Tuesday, September 18, 2007

Don't Kill the Dog

Wow, I'm making up for my days off by giving you enough posts for all of them.
 
Anyway, Diana Peterfreund had a very interesting blog post today:  Don't Kill the Dog
 
The comment string is where it gets most interesting.  Seems most people genuinely don't like the death of animals in books, and several mentioned the death of a child as even worse.
 
The two comments I left are telling.  'Cause, well, there's a dead dog and a dead mother and child in my book.
 
From One Highland Night (c) 2007
 
The keening wail of a child brought his head back around, and his eyes found young Geordie huddled on the ground next to the body of a dog, its black and white fur stained red with blood.

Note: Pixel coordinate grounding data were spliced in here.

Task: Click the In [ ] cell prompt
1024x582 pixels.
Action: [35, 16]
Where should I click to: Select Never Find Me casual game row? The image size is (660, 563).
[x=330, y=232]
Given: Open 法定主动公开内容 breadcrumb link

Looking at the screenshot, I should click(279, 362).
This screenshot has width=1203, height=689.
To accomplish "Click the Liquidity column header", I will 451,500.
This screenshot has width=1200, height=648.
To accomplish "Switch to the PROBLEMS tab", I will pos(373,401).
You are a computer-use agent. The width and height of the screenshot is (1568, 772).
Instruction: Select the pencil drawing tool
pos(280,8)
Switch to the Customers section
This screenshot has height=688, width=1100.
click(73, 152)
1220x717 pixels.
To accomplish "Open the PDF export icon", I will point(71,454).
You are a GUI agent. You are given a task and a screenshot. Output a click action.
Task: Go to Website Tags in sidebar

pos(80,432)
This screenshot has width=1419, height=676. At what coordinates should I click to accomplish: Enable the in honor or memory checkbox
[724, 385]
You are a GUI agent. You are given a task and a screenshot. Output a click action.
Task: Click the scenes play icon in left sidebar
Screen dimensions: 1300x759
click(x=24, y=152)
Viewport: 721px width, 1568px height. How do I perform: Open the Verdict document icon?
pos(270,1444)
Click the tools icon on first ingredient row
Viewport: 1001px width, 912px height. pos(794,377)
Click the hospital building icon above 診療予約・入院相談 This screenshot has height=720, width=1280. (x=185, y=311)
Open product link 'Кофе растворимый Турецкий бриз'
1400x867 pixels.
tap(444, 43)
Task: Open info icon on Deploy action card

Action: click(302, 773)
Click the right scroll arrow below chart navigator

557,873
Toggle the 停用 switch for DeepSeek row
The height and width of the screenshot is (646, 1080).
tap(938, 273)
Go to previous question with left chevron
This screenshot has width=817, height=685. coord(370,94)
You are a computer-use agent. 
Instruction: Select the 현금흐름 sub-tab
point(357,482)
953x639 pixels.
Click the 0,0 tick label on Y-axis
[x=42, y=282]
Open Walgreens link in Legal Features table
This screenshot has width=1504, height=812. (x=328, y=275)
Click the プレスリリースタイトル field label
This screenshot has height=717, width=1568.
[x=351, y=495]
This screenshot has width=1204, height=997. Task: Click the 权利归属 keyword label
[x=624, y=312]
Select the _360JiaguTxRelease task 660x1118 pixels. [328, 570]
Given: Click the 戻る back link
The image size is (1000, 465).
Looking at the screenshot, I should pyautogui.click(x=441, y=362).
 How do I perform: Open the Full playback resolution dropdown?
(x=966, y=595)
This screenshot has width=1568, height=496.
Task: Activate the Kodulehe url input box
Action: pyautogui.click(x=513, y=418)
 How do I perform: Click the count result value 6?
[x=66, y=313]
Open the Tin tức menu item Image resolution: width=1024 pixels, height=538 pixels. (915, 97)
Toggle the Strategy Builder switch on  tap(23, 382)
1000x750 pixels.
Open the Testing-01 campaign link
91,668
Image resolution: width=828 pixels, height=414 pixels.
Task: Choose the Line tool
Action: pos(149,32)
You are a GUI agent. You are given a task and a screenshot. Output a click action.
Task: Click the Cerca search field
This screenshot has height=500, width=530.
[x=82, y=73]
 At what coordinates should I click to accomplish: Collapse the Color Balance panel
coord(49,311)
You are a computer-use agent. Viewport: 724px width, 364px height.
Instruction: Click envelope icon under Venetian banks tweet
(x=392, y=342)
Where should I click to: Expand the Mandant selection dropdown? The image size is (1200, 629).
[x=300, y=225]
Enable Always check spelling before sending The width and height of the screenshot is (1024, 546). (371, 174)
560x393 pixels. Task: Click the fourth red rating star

"Oh, no…" Her voice was quiet behind him, full of sympathy.

"Geordie, lad," he said. "What has happened here?"

"They…they shot him!" Geordie wailed between sobs. "They shot Aodhair!"

"Who?"

"The…Campbell…bastards!"

He swore violently. The lad continued to greet, and he gripped his shoulders. "Are they still here, in the glen? Are they in the village? Tell me, lad, and quickly!" His voice was harsher than he meant, but he had to know. A hiss of indrawn breath behind him indicated the lass's disapproval.

"N-nae…I dinna think so." The boy looked down, stroking the top of the still head between the ears. "He was a good dog, was Aodhair. Why did they have to shoot him?"

He gentled his voice, despite the tension thrumming in his veins. "Because they are Campbells, and bastards as ye said, aye? I ken it doesna make it easier to bear, but ye must listen—listen to me now, lad. It isna safe here. There are Campbells to manage, and we need all the men we have back in Glenstrae to protect it, should they come again."

and

Frantically, she put her ear to the boy's chest, listened for a heartbeat, a gasp of breath. There was none.

"Oh no, no…"

A sound from the bed, a rustle as the woman turned to look at her. Bloodshot eyes found her own and bored into her with feverish intensity. She couldn't hide the truth from her face; her own shock was too new and too raw.

The woman turned her head away. She might have been crying, save Elspeth knew she was too dehydrated for tears. Still, the frail body shook quietly for a few moments, clutching the even smaller body of her son.

God, what do you say to someone who's just lost a child?

All she could think to do was place a comforting hand on the woman's and bow her head, let her have her grief. At length the bony shoulders stilled. Elspeth looked to the woman's face and was startled to see a wild, distant look in her eyes.

"Do you…do you want some water?" she asked, with some alarm.

Eyes now closed, the woman's head shook from side to side.

"We'll take you with us…back to Glenstrae. You can recover there."

The head shook more violently. The low, ragged voice, forced through a throat parched and raw, issued once more from cracked lips.

"[There is naught more for me here, naught for me to live for, now.]"

The woman spoke to her, directly, and this time she managed to make out some of it. A phrase, an explanation—nothing to live for.

No husband, no son. Had she loved her husband? Had the son been the only thing that bound her to this life, made her keep living after he was gone? Dying of a broken heart had always seemed so tragically romantic but now, as she faced the reality of it, she realized it was merely tragic.

So...am I in for it now?  Tragic, historic, worldbuilding detail or senseless deaths that will get me flamed by readers?